Copy every line of the material exactly as it stands.

== Segment start ==

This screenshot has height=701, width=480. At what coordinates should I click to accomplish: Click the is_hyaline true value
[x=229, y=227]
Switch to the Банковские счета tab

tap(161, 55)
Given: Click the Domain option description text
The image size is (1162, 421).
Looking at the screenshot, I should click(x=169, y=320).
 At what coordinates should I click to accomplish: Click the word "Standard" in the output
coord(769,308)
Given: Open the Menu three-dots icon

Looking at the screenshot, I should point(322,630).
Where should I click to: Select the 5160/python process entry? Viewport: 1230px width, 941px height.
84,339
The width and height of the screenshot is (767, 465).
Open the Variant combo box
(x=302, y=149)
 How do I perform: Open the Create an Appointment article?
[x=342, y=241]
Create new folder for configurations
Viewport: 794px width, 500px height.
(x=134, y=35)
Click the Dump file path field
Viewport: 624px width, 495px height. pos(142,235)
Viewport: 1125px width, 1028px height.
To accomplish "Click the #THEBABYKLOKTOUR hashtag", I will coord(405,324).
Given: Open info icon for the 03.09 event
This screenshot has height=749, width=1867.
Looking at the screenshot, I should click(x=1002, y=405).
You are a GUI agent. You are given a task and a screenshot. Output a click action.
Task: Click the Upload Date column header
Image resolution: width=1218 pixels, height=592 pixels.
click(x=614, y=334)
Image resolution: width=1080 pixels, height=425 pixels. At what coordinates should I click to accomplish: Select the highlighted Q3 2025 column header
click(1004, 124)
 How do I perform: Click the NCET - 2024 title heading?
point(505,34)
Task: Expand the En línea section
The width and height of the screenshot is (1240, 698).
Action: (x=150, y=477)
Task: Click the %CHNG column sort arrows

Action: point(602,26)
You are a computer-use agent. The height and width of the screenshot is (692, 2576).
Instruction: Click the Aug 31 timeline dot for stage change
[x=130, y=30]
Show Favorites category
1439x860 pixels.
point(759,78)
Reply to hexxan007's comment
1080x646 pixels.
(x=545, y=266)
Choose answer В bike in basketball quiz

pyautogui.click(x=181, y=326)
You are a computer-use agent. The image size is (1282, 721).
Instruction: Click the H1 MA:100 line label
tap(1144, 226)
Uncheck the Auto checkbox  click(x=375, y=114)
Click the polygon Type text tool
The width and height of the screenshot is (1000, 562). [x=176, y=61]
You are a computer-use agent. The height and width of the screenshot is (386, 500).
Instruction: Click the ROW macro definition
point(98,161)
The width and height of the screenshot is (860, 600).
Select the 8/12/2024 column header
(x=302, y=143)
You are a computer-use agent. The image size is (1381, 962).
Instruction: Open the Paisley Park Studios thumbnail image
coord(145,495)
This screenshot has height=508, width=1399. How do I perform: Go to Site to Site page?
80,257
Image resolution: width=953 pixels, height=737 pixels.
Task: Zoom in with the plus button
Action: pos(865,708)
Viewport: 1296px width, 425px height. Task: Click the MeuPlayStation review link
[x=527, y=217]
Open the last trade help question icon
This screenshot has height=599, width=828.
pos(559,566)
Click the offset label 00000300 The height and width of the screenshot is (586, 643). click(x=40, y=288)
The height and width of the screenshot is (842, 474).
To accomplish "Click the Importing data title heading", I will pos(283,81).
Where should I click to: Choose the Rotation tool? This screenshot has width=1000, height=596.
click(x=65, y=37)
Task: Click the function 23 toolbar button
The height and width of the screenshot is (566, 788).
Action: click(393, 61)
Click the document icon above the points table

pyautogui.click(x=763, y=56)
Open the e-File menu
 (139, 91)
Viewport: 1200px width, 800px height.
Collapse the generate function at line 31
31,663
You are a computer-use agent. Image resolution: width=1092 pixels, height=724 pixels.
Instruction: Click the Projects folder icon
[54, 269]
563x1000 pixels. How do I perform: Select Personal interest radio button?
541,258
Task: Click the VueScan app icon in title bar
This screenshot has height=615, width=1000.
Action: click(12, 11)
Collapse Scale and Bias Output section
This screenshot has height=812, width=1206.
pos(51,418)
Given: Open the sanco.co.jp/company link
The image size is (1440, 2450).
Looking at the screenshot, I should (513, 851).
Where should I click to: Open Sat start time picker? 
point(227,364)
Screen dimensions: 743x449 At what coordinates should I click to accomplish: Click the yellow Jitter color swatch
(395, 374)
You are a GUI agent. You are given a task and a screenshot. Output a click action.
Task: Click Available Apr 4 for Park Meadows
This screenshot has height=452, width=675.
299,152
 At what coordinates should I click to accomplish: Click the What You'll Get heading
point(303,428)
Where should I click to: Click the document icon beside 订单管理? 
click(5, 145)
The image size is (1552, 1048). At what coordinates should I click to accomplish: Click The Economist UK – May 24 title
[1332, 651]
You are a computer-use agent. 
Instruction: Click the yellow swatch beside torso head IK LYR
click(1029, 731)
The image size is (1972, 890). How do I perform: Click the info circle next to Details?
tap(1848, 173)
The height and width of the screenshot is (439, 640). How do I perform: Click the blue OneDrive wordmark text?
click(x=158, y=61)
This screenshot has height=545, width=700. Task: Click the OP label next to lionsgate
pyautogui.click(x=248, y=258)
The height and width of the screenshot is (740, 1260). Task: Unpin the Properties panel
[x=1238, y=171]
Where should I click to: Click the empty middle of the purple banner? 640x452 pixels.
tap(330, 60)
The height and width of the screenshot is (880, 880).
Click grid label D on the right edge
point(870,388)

== Segment end ==

_Exercise solution_
This screenshot has height=701, width=480. At what coordinates should I click to accomplish: Click the is_hyaline true value
[x=229, y=227]
Switch to the Банковские счета tab

tap(161, 55)
Given: Click the Domain option description text
The image size is (1162, 421).
Looking at the screenshot, I should click(x=169, y=320).
 At what coordinates should I click to accomplish: Click the word "Standard" in the output
coord(769,308)
Given: Open the Menu three-dots icon

Looking at the screenshot, I should point(322,630).
Where should I click to: Select the 5160/python process entry? Viewport: 1230px width, 941px height.
84,339
The width and height of the screenshot is (767, 465).
Open the Variant combo box
(x=302, y=149)
 How do I perform: Open the Create an Appointment article?
[x=342, y=241]
Create new folder for configurations
Viewport: 794px width, 500px height.
(x=134, y=35)
Click the Dump file path field
Viewport: 624px width, 495px height. pos(142,235)
Viewport: 1125px width, 1028px height.
To accomplish "Click the #THEBABYKLOKTOUR hashtag", I will coord(405,324).
Given: Open info icon for the 03.09 event
This screenshot has height=749, width=1867.
Looking at the screenshot, I should click(x=1002, y=405).
You are a GUI agent. You are given a task and a screenshot. Output a click action.
Task: Click the Upload Date column header
Image resolution: width=1218 pixels, height=592 pixels.
click(x=614, y=334)
Image resolution: width=1080 pixels, height=425 pixels. At what coordinates should I click to accomplish: Select the highlighted Q3 2025 column header
click(1004, 124)
 How do I perform: Click the NCET - 2024 title heading?
point(505,34)
Task: Expand the En línea section
The width and height of the screenshot is (1240, 698).
Action: (x=150, y=477)
Task: Click the %CHNG column sort arrows

Action: point(602,26)
You are a computer-use agent. The height and width of the screenshot is (692, 2576).
Instruction: Click the Aug 31 timeline dot for stage change
[x=130, y=30]
Show Favorites category
1439x860 pixels.
point(759,78)
Reply to hexxan007's comment
1080x646 pixels.
(x=545, y=266)
Choose answer В bike in basketball quiz

pyautogui.click(x=181, y=326)
You are a computer-use agent. The image size is (1282, 721).
Instruction: Click the H1 MA:100 line label
tap(1144, 226)
Uncheck the Auto checkbox  click(x=375, y=114)
Click the polygon Type text tool
The width and height of the screenshot is (1000, 562). [x=176, y=61]
You are a computer-use agent. The height and width of the screenshot is (386, 500).
Instruction: Click the ROW macro definition
point(98,161)
The width and height of the screenshot is (860, 600).
Select the 8/12/2024 column header
(x=302, y=143)
You are a computer-use agent. The image size is (1381, 962).
Instruction: Open the Paisley Park Studios thumbnail image
coord(145,495)
This screenshot has height=508, width=1399. How do I perform: Go to Site to Site page?
80,257
Image resolution: width=953 pixels, height=737 pixels.
Task: Zoom in with the plus button
Action: pos(865,708)
Viewport: 1296px width, 425px height. Task: Click the MeuPlayStation review link
[x=527, y=217]
Open the last trade help question icon
This screenshot has height=599, width=828.
pos(559,566)
Click the offset label 00000300 The height and width of the screenshot is (586, 643). click(x=40, y=288)
The height and width of the screenshot is (842, 474).
To accomplish "Click the Importing data title heading", I will pos(283,81).
Where should I click to: Choose the Rotation tool? This screenshot has width=1000, height=596.
click(x=65, y=37)
Task: Click the function 23 toolbar button
The height and width of the screenshot is (566, 788).
Action: click(393, 61)
Click the document icon above the points table

pyautogui.click(x=763, y=56)
Open the e-File menu
 (139, 91)
Viewport: 1200px width, 800px height.
Collapse the generate function at line 31
31,663
You are a computer-use agent. Image resolution: width=1092 pixels, height=724 pixels.
Instruction: Click the Projects folder icon
[54, 269]
563x1000 pixels. How do I perform: Select Personal interest radio button?
541,258
Task: Click the VueScan app icon in title bar
This screenshot has height=615, width=1000.
Action: click(12, 11)
Collapse Scale and Bias Output section
This screenshot has height=812, width=1206.
pos(51,418)
Given: Open the sanco.co.jp/company link
The image size is (1440, 2450).
Looking at the screenshot, I should (513, 851).
Where should I click to: Open Sat start time picker? 
point(227,364)
Screen dimensions: 743x449 At what coordinates should I click to accomplish: Click the yellow Jitter color swatch
(395, 374)
You are a GUI agent. You are given a task and a screenshot. Output a click action.
Task: Click Available Apr 4 for Park Meadows
This screenshot has height=452, width=675.
299,152
 At what coordinates should I click to accomplish: Click the What You'll Get heading
point(303,428)
Where should I click to: Click the document icon beside 订单管理? 
click(5, 145)
The image size is (1552, 1048). At what coordinates should I click to accomplish: Click The Economist UK – May 24 title
[1332, 651]
You are a computer-use agent. 
Instruction: Click the yellow swatch beside torso head IK LYR
click(1029, 731)
The image size is (1972, 890). How do I perform: Click the info circle next to Details?
tap(1848, 173)
The height and width of the screenshot is (439, 640). How do I perform: Click the blue OneDrive wordmark text?
click(x=158, y=61)
This screenshot has height=545, width=700. Task: Click the OP label next to lionsgate
pyautogui.click(x=248, y=258)
The height and width of the screenshot is (740, 1260). Task: Unpin the Properties panel
[x=1238, y=171]
Where should I click to: Click the empty middle of the purple banner? 640x452 pixels.
tap(330, 60)
The height and width of the screenshot is (880, 880).
Click grid label D on the right edge
point(870,388)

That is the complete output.